Problem details =
Exact copies of all entries are expected.

- Opening Delimiter -

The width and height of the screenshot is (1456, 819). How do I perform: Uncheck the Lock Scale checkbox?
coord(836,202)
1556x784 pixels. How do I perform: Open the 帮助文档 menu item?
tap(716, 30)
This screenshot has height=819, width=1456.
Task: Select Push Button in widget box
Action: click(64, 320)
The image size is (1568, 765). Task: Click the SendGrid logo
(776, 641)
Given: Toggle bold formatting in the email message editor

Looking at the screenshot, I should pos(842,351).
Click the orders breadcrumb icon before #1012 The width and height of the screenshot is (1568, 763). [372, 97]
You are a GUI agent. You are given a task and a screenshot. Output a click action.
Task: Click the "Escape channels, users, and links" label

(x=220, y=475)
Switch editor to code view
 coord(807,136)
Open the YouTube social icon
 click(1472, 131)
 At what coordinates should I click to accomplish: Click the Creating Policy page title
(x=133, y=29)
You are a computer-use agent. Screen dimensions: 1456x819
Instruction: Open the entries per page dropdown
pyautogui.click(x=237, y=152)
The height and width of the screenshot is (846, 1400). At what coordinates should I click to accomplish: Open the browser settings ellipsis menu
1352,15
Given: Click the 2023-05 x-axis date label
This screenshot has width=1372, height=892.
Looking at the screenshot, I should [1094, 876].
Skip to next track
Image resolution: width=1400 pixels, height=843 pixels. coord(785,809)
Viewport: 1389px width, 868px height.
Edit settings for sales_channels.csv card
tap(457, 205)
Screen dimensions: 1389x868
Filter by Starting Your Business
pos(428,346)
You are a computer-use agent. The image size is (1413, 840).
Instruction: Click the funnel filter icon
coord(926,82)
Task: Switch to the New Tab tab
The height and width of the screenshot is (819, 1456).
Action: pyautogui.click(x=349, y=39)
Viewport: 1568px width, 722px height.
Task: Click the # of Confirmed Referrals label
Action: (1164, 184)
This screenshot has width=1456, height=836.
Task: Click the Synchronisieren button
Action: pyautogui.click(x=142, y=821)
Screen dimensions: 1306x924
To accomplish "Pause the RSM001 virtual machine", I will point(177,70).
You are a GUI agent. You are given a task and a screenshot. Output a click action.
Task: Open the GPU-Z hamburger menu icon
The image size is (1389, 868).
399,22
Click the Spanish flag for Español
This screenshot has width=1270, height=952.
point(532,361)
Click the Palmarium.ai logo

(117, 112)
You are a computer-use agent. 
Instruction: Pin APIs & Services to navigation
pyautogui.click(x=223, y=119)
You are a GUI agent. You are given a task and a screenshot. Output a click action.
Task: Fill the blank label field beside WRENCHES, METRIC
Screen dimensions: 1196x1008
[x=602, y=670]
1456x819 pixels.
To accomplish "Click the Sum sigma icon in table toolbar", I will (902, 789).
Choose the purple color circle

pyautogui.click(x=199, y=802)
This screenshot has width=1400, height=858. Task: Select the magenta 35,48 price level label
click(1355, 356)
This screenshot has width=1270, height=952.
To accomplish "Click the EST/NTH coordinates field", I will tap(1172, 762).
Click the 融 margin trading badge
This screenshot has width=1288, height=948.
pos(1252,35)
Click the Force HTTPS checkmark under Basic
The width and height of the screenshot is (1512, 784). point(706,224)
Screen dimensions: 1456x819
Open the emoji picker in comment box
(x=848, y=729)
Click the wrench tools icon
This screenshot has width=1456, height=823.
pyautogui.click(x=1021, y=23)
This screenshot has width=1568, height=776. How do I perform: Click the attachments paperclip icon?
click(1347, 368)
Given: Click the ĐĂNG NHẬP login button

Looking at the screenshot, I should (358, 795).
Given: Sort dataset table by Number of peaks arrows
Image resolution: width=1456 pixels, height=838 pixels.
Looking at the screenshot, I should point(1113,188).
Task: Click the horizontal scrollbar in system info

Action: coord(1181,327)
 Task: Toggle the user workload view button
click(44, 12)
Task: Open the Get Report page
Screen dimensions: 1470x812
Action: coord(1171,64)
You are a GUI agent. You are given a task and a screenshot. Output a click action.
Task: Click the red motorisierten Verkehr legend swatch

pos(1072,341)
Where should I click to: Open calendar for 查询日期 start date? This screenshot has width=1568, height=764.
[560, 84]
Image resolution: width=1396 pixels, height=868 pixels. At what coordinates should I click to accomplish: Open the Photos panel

- Closing Delimiter -

Exercise result =
The width and height of the screenshot is (1456, 819). How do I perform: Uncheck the Lock Scale checkbox?
coord(836,202)
1556x784 pixels. How do I perform: Open the 帮助文档 menu item?
tap(716, 30)
This screenshot has height=819, width=1456.
Task: Select Push Button in widget box
Action: click(64, 320)
The image size is (1568, 765). Task: Click the SendGrid logo
(776, 641)
Given: Toggle bold formatting in the email message editor

Looking at the screenshot, I should pos(842,351).
Click the orders breadcrumb icon before #1012 The width and height of the screenshot is (1568, 763). [372, 97]
You are a GUI agent. You are given a task and a screenshot. Output a click action.
Task: Click the "Escape channels, users, and links" label

(x=220, y=475)
Switch editor to code view
 coord(807,136)
Open the YouTube social icon
 click(1472, 131)
 At what coordinates should I click to accomplish: Click the Creating Policy page title
(x=133, y=29)
You are a computer-use agent. Screen dimensions: 1456x819
Instruction: Open the entries per page dropdown
pyautogui.click(x=237, y=152)
The height and width of the screenshot is (846, 1400). At what coordinates should I click to accomplish: Open the browser settings ellipsis menu
1352,15
Given: Click the 2023-05 x-axis date label
This screenshot has width=1372, height=892.
Looking at the screenshot, I should [1094, 876].
Skip to next track
Image resolution: width=1400 pixels, height=843 pixels. coord(785,809)
Viewport: 1389px width, 868px height.
Edit settings for sales_channels.csv card
tap(457, 205)
Screen dimensions: 1389x868
Filter by Starting Your Business
pos(428,346)
You are a computer-use agent. The image size is (1413, 840).
Instruction: Click the funnel filter icon
coord(926,82)
Task: Switch to the New Tab tab
The height and width of the screenshot is (819, 1456).
Action: pyautogui.click(x=349, y=39)
Viewport: 1568px width, 722px height.
Task: Click the # of Confirmed Referrals label
Action: (1164, 184)
This screenshot has width=1456, height=836.
Task: Click the Synchronisieren button
Action: pyautogui.click(x=142, y=821)
Screen dimensions: 1306x924
To accomplish "Pause the RSM001 virtual machine", I will point(177,70).
You are a GUI agent. You are given a task and a screenshot. Output a click action.
Task: Open the GPU-Z hamburger menu icon
The image size is (1389, 868).
399,22
Click the Spanish flag for Español
This screenshot has width=1270, height=952.
point(532,361)
Click the Palmarium.ai logo

(117, 112)
You are a computer-use agent. 
Instruction: Pin APIs & Services to navigation
pyautogui.click(x=223, y=119)
You are a GUI agent. You are given a task and a screenshot. Output a click action.
Task: Fill the blank label field beside WRENCHES, METRIC
Screen dimensions: 1196x1008
[x=602, y=670]
1456x819 pixels.
To accomplish "Click the Sum sigma icon in table toolbar", I will (902, 789).
Choose the purple color circle

pyautogui.click(x=199, y=802)
This screenshot has width=1400, height=858. Task: Select the magenta 35,48 price level label
click(1355, 356)
This screenshot has width=1270, height=952.
To accomplish "Click the EST/NTH coordinates field", I will tap(1172, 762).
Click the 融 margin trading badge
This screenshot has width=1288, height=948.
pos(1252,35)
Click the Force HTTPS checkmark under Basic
The width and height of the screenshot is (1512, 784). point(706,224)
Screen dimensions: 1456x819
Open the emoji picker in comment box
(x=848, y=729)
Click the wrench tools icon
This screenshot has width=1456, height=823.
pyautogui.click(x=1021, y=23)
This screenshot has width=1568, height=776. How do I perform: Click the attachments paperclip icon?
click(1347, 368)
Given: Click the ĐĂNG NHẬP login button

Looking at the screenshot, I should (358, 795).
Given: Sort dataset table by Number of peaks arrows
Image resolution: width=1456 pixels, height=838 pixels.
Looking at the screenshot, I should point(1113,188).
Task: Click the horizontal scrollbar in system info

Action: coord(1181,327)
 Task: Toggle the user workload view button
click(44, 12)
Task: Open the Get Report page
Screen dimensions: 1470x812
Action: coord(1171,64)
You are a GUI agent. You are given a task and a screenshot. Output a click action.
Task: Click the red motorisierten Verkehr legend swatch

pos(1072,341)
Where should I click to: Open calendar for 查询日期 start date? This screenshot has width=1568, height=764.
[560, 84]
Image resolution: width=1396 pixels, height=868 pixels. At what coordinates should I click to accomplish: Open the Photos panel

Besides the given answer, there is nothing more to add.